If there’s a team with the clout and celebrity status of the England soccer team here, it’s probably the USA Men’s Basketball team, an ever-evolving team of superstars that will forever feel like the descendants of the great Dream Team of Barcelona 1992, the one with Michael Jordan and Magic Johnson and Larry Bird and Charles Barkley and also Christian Laettner. It’s a team that is supposed to dominate every year … but weirdly doesn’t. Fortunately, We don’t care enough to lose much sleep about it.
On Saturday night, in Olympic exhibition play, we saw one of the most remarkable upsets this year. Nigeria, a team coached by former Cavaliers and Lakers coach (and current Warriors assistant) Mike Brown, played Team USA and … they beat them! Nigeria, the only African team in the Olympics (none have ever made it past the preliminary round), somehow outlasted USA 90-87, their first international loss in more than two years. (Though there was a pandemic in there.) This is not one of those starless USA teams, either: Thelineup includes Kevin Durant, Damian Lillard, Bradley Beal, and Jayson Tatum. Sure, coach Gregg Popovich hadn’t had much practice time with the team all together, but the USA beat Nigeria by 83 points the last time they played.
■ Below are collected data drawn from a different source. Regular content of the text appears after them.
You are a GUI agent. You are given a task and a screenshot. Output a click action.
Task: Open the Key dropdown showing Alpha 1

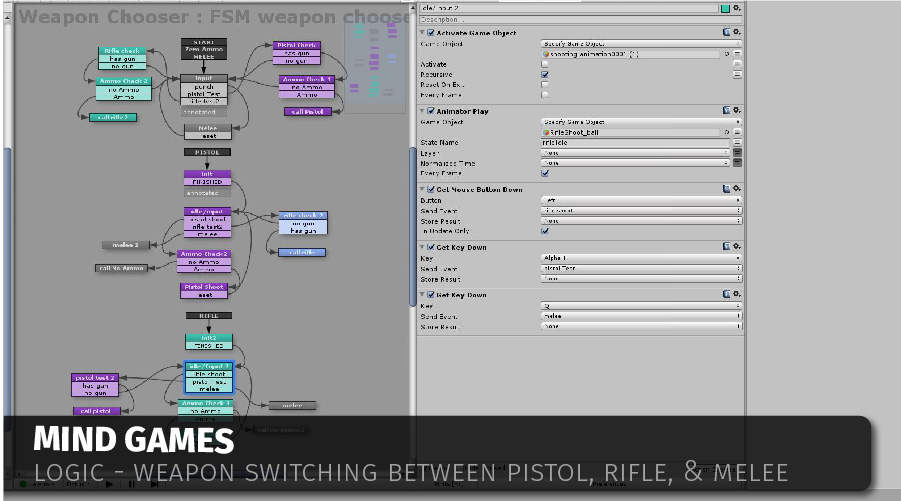(640, 258)
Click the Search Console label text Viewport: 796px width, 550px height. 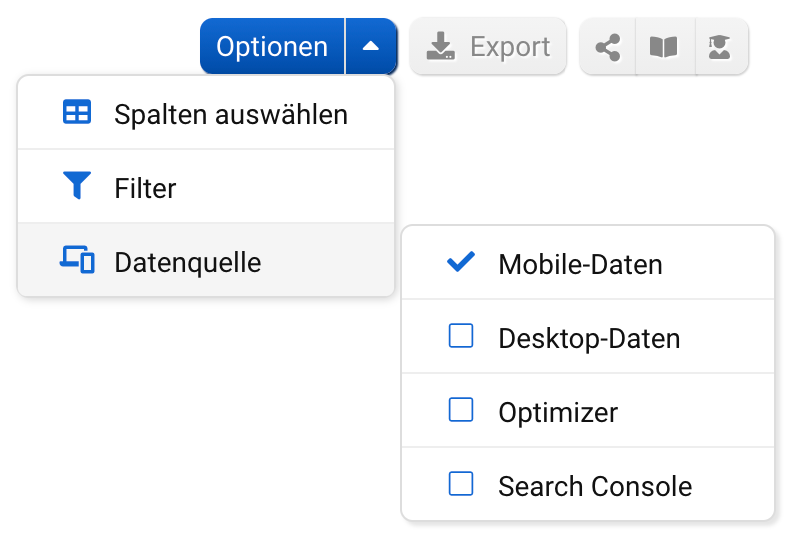[595, 487]
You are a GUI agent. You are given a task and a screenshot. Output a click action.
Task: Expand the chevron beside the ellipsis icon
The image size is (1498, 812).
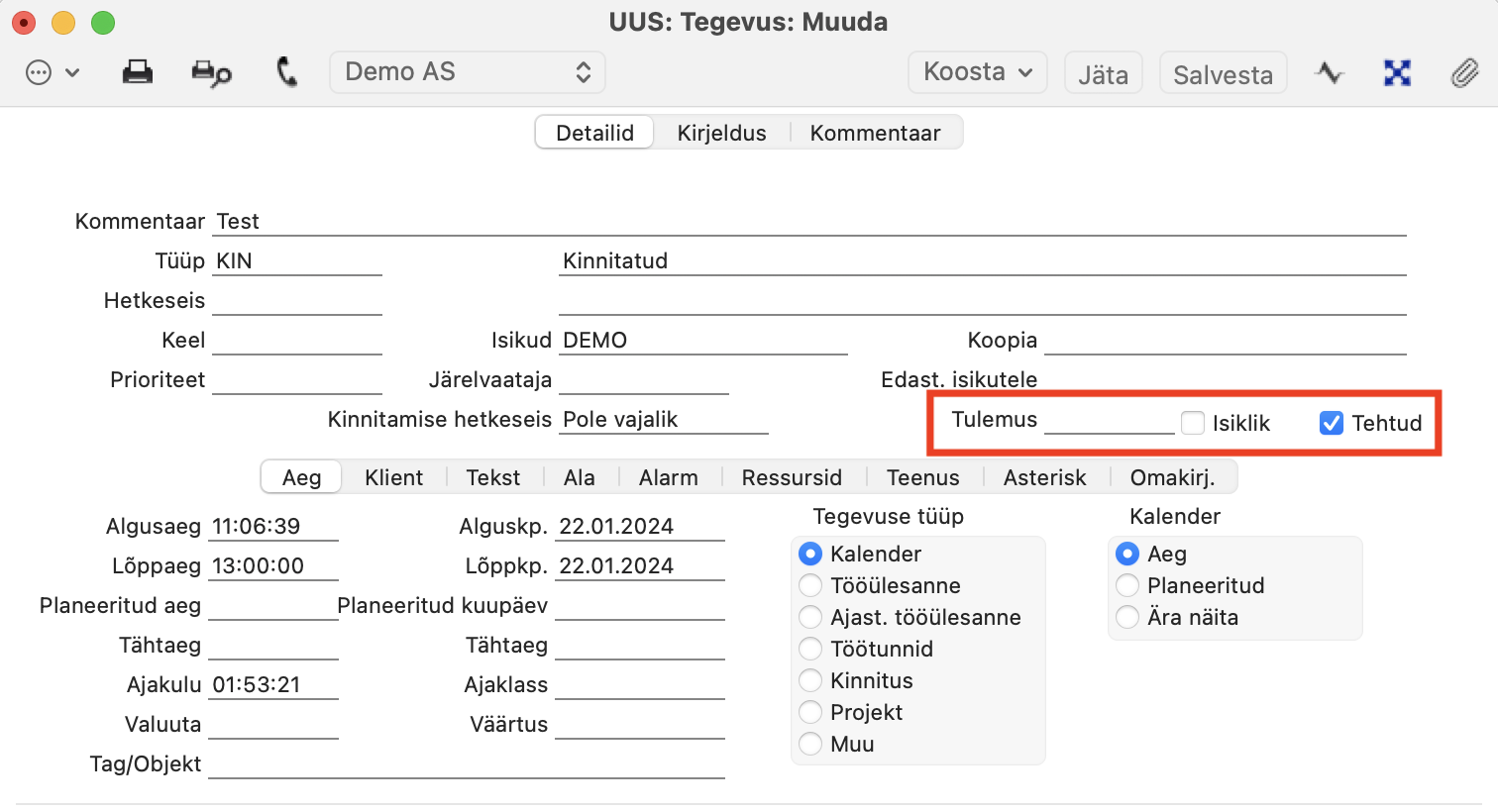point(72,72)
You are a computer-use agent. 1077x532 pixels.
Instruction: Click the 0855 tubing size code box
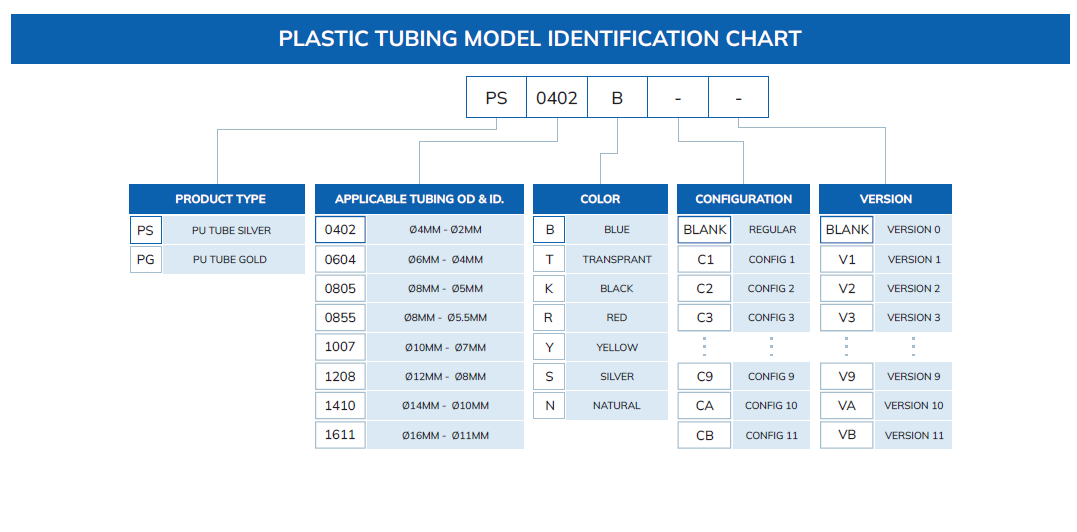pyautogui.click(x=340, y=318)
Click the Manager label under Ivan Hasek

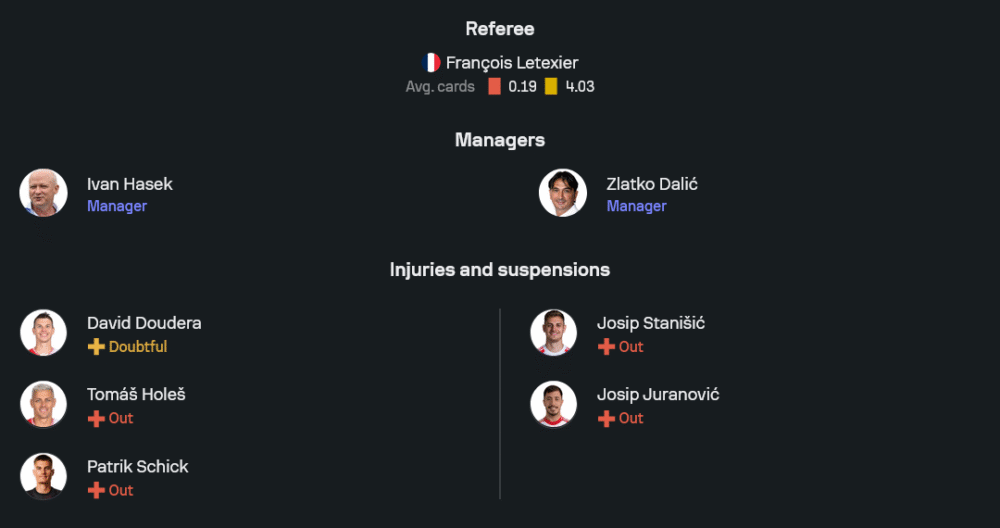pyautogui.click(x=117, y=206)
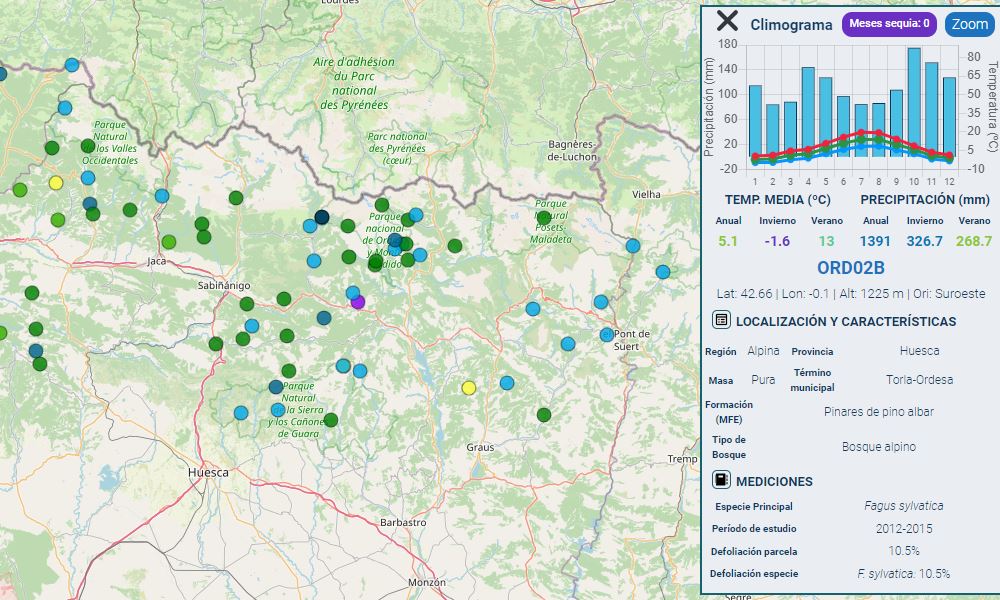Click the annual precipitation value 1391

(x=875, y=241)

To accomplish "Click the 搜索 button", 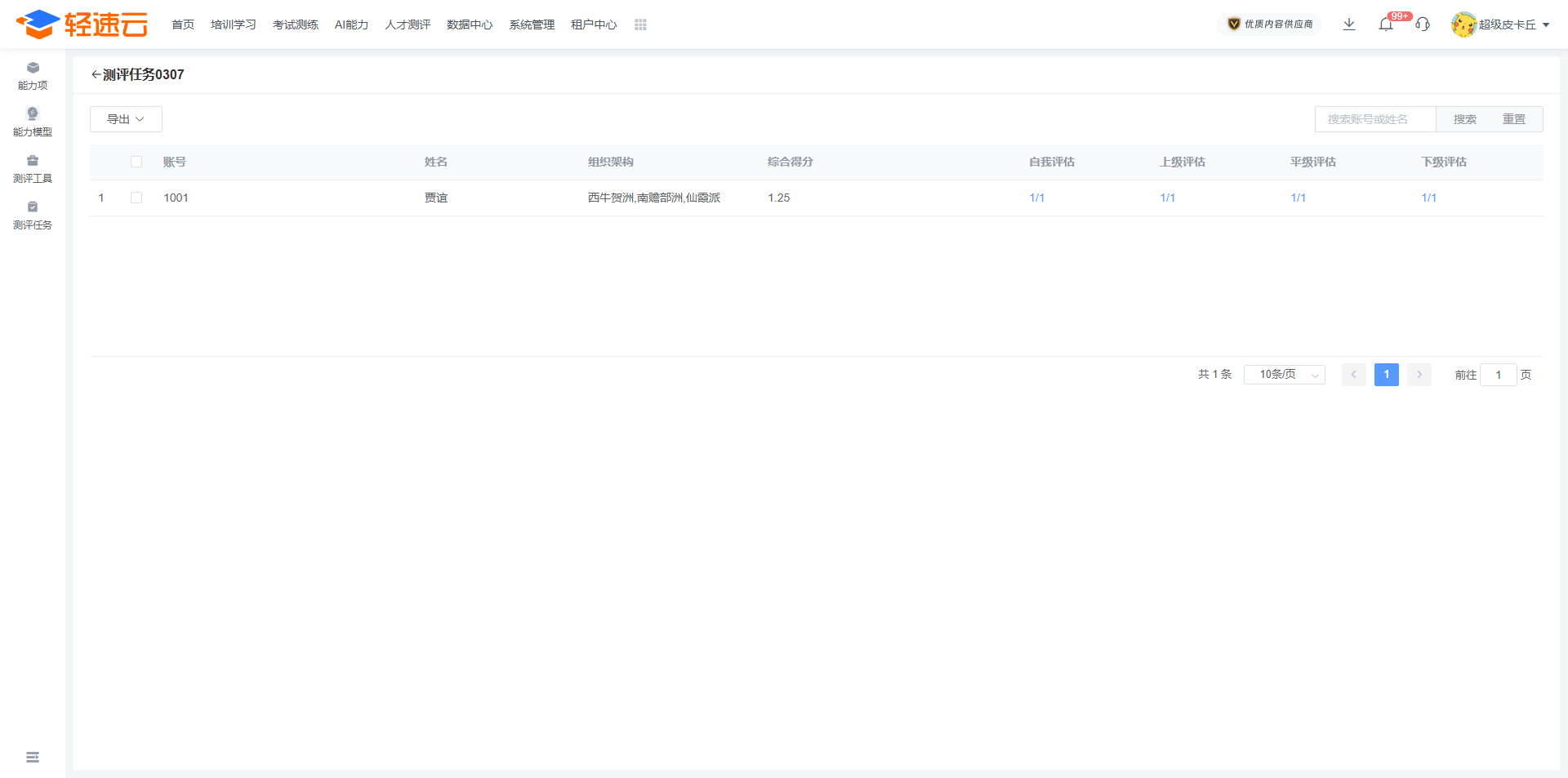I will (x=1464, y=119).
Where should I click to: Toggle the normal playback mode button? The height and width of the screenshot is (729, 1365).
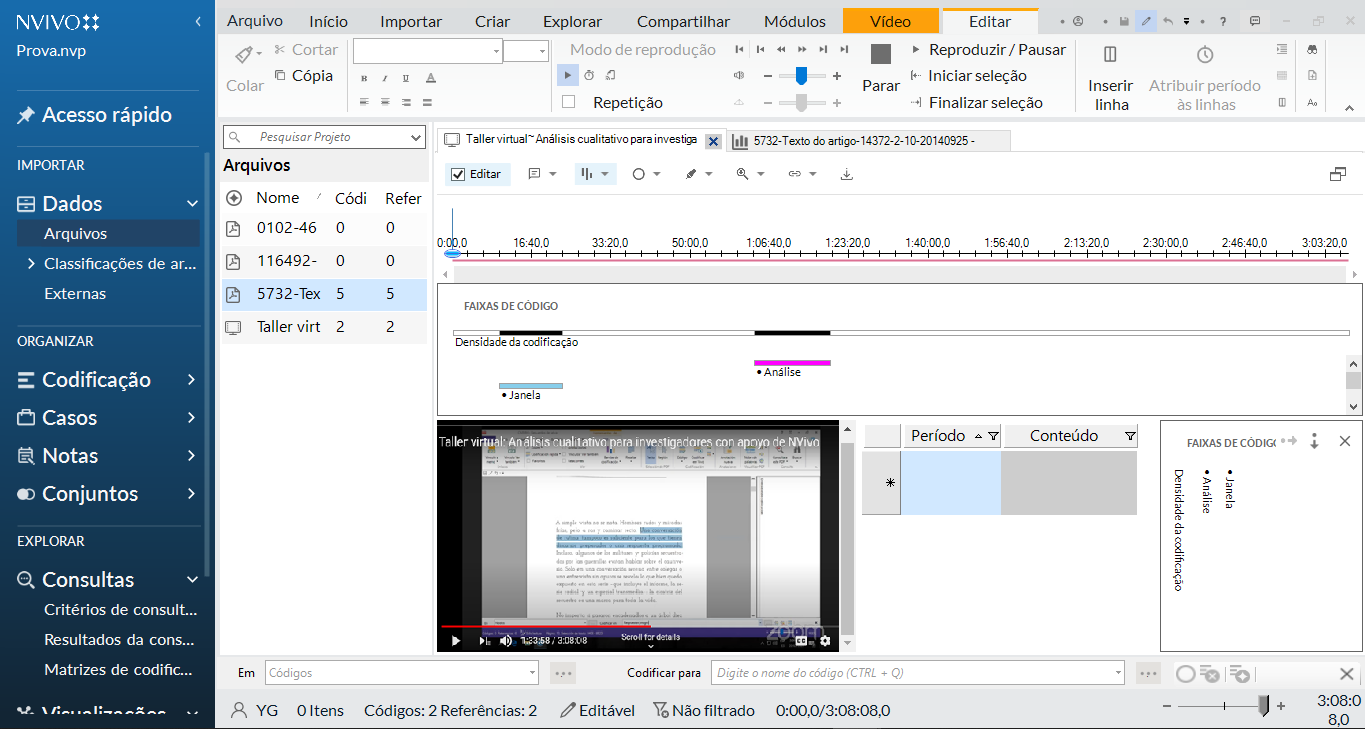(567, 75)

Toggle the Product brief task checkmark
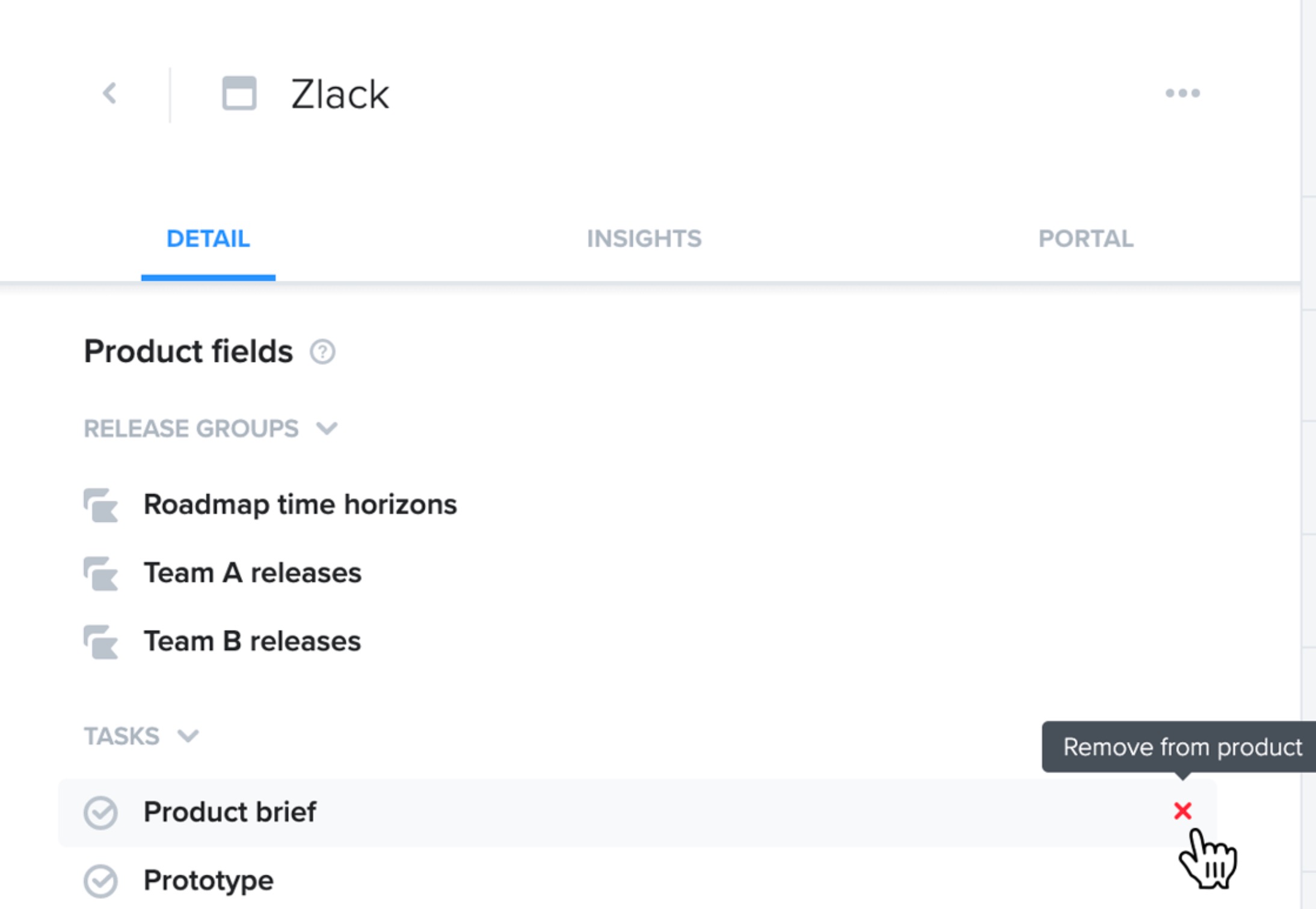100,813
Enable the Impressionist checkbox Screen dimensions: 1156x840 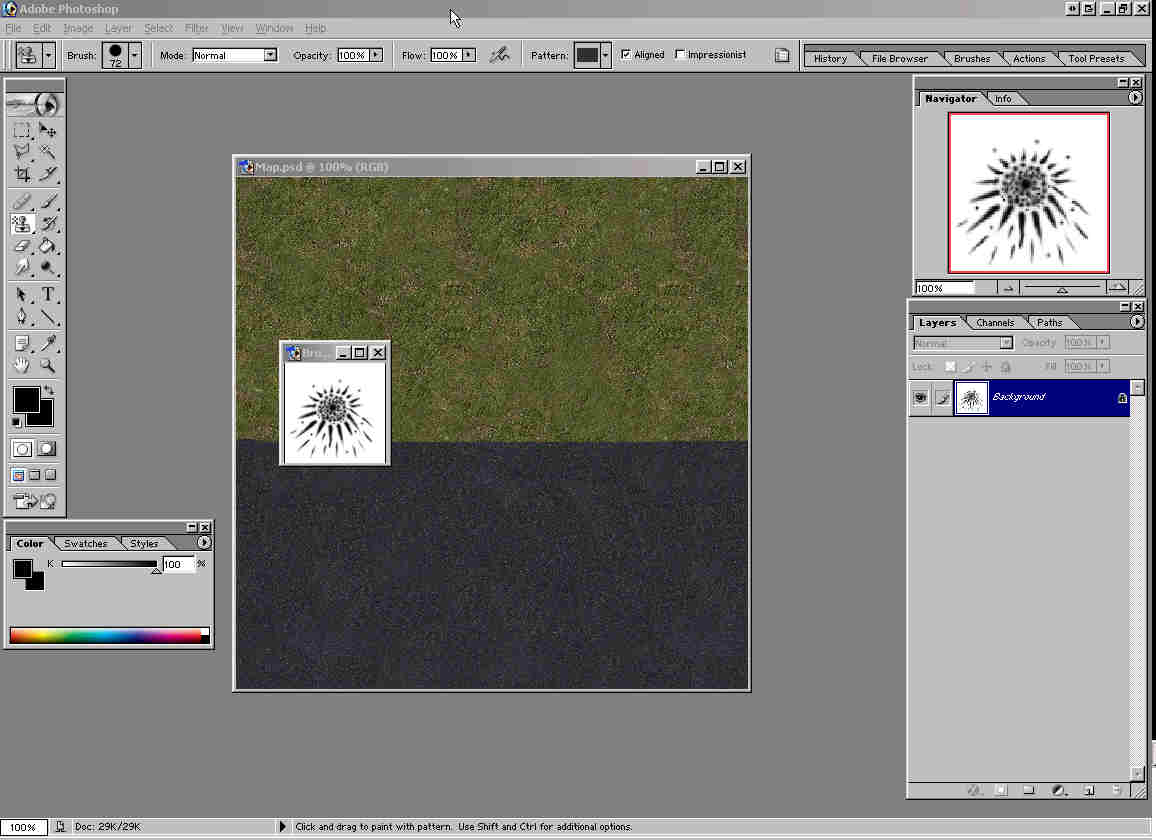(681, 55)
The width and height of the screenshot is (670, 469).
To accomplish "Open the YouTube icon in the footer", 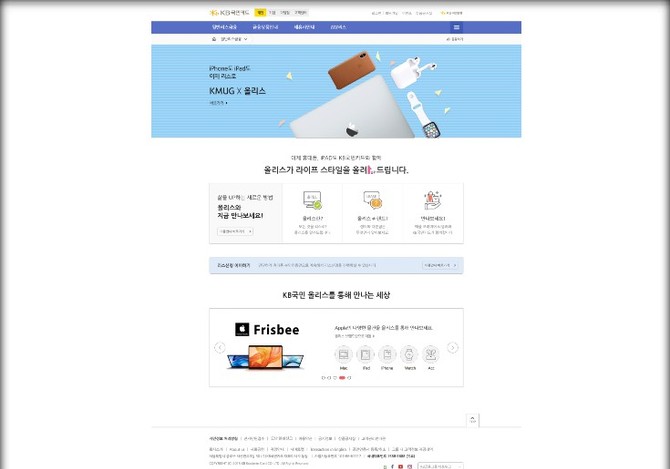I will coord(400,466).
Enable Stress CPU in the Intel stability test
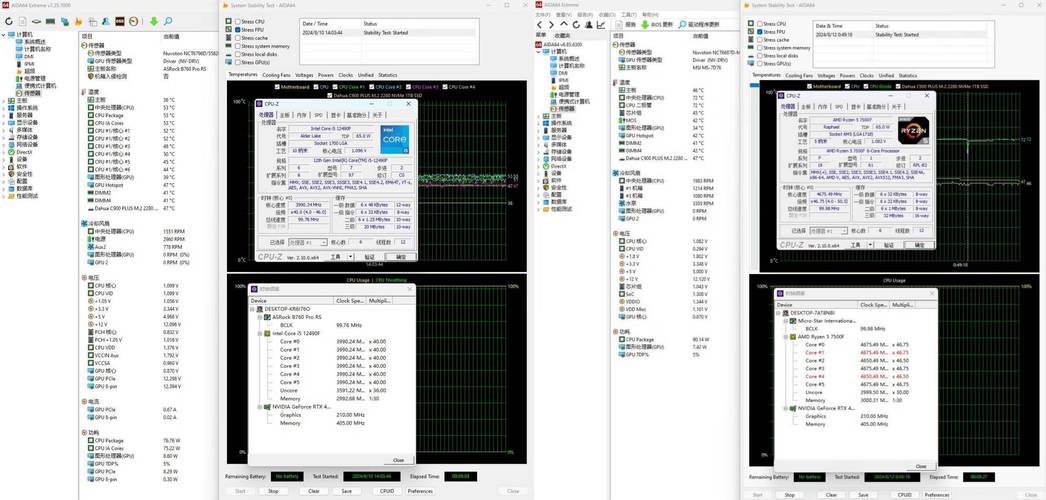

The lowlight was when Durant—you know, the guy who just nearly beat the Eastern Conference champion Milwaukee Bucks by himself a couple of weeks ago--went up for a layup and was blocked into the floor by the Miami Heat bench player Precious Achiuwa.
The loss was just an exhibition one, and Team USA is still favored to win the gold in Tokyo. But if they don’t, I doubt anyone will freak out about it. The last time the USA men’s team didn’t win the gold was the 2004 implosion (they lost three games in the tournament, despite having LeBron James, Allen Iverson, Tim Duncan, Carmelo Anthony and Dwyane Wade) that led to an overhaul of how the team was constructed.